Un buen ejemplo de que el mundo nos precede es la obra de Lawrence Sterne “Vida y opiniones del caballero Tristram Shandy”. Considerada uno de los más importantes antecedentes de la novela moderna junto con obras como “El Quijote de la mancha”, el Tristram de Sterne, o mejor dicho sus capítulos iniciales, aparecen publicados por primera vez en el año 1759.
Podemos decir que, si alguna vez existió realmente el año 1759, es nuestro deber revisar las arcas de la historia universal para tenerlas en cuenta a la hora de acometer el presente y el futuro, no sea cuestión de andar repitiendo lo que ya está hecho, mucho menos los errores que ya fueron cometidos.
Entre las muchas cosas interesantes que componen la historia de Tristram Shandy, algunas son verdaderas joyas que merecen nuestra atención mejor predispuesta. Una de esas joyas es un pequeño documento que cita el autor, un brevísimo texto del médico holandés Heinrich van Deventer (1651-1727, fechas que con toda probabilidad han pasado por el calendario de la humanidad al igual que el día de ayer, aunque nos cueste creerlo). El texto que menciona Sterne proviene de las “Observations importantes sur le manuel des accouchements”, redactadas por este señor Deventer.
¿Qué nos debiera interesar de un documento redactado por un médico holandés a principios del siglo XVIII? El hecho simple y evidente de que nuestros más arraigados prejuicios quedan patentes, y encuentran alguna explicación, en ese documento.
Heinrich van Deventer es, hasta donde mi muy limitada documentación me permite saberlo, uno de los primeros médicos ocupados en resolver un tema históricamente inherente a la fe y a la religión: ¿a partir de qué momento un ser humano puede ser considerado como tal? La preocupación no es vana, ya que si la persona en cuestión muere antes de convertirse en ser humano, por aquella época se creía que quedaba impedida para acceder al paraíso, y su alma sería condenada eternamente. Este debate, hasta la aparición de médicos como Deventer, se resolvía indiscutidamente según la opinión de Tomás de Aquino, santo según el cual una persona se convierte en ser humano al consumar el sacramento del bautismo (considerado un “nacimiento espiritual”), acto que solo puede realizarse después del nacimiento “carnal” del sujeto en cuestión. Ya que antes del parto el niño no puede, evidentemente, ser bautizado, si muere en el vientre de su madre no conseguirá plaza en el cielo.

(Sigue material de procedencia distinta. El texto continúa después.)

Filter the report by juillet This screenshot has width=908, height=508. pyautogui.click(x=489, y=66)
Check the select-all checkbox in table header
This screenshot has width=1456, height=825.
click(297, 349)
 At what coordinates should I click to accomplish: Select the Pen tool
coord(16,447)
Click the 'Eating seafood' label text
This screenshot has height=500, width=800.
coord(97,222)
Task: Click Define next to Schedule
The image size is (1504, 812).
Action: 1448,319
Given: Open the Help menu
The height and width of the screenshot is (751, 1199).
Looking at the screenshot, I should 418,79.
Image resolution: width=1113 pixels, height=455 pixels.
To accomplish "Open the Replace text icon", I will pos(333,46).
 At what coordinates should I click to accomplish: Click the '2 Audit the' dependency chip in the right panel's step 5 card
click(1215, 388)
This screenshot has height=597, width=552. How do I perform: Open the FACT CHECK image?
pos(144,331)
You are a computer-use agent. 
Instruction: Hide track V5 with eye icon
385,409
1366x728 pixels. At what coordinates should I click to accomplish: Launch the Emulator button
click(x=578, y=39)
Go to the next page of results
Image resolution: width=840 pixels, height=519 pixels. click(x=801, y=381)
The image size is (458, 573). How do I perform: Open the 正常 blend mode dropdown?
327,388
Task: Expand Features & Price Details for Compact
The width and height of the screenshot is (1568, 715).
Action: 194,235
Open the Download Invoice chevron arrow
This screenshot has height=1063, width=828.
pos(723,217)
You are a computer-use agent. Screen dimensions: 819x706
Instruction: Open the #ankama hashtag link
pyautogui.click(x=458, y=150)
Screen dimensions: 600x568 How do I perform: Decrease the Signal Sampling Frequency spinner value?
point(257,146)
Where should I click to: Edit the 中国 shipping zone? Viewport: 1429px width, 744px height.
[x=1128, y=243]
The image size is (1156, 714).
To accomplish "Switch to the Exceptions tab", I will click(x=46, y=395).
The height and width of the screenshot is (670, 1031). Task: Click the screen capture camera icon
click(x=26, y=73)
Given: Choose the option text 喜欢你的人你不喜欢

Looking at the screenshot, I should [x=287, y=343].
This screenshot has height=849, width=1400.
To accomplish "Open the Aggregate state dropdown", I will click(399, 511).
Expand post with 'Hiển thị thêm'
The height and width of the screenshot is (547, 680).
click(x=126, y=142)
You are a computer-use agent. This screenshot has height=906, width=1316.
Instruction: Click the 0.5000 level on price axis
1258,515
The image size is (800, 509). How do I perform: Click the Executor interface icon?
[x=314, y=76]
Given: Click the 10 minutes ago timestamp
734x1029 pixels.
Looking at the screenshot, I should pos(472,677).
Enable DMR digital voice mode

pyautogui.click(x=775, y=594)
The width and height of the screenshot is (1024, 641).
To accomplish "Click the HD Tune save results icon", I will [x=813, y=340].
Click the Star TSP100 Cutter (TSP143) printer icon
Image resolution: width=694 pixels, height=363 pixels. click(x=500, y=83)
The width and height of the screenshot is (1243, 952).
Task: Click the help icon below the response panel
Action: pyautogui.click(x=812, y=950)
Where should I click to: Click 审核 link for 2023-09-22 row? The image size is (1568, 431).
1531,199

Esta ha sido una importante preocupación del cristianismo en la historia de occidente, especialmente en épocas de poco desarrollo en el ámbito de la medicina, durante las cuales la muerte prenatal era mucho más común que en nuestros días, y la fe en la vida ultraterrena pesaba de otra manera en la vida de las personas. ¿Qué pasaba con los niños muertos antes de nacer? Santo Tomás decía “baptizari possunto nullo modo”, y los mandaba derecho al infierno.
Algún tiempo después los teólogos declaraban que, para bautizar al niño, era suficiente con que el ministro de la iglesia que llevara a cabo la ceremonia pudiera ver alguna parte de su cuerpo. Pero incluso era éste un caso bastante particular. Muchos de los que morían lo hacían sin exponerse a la luz del sol.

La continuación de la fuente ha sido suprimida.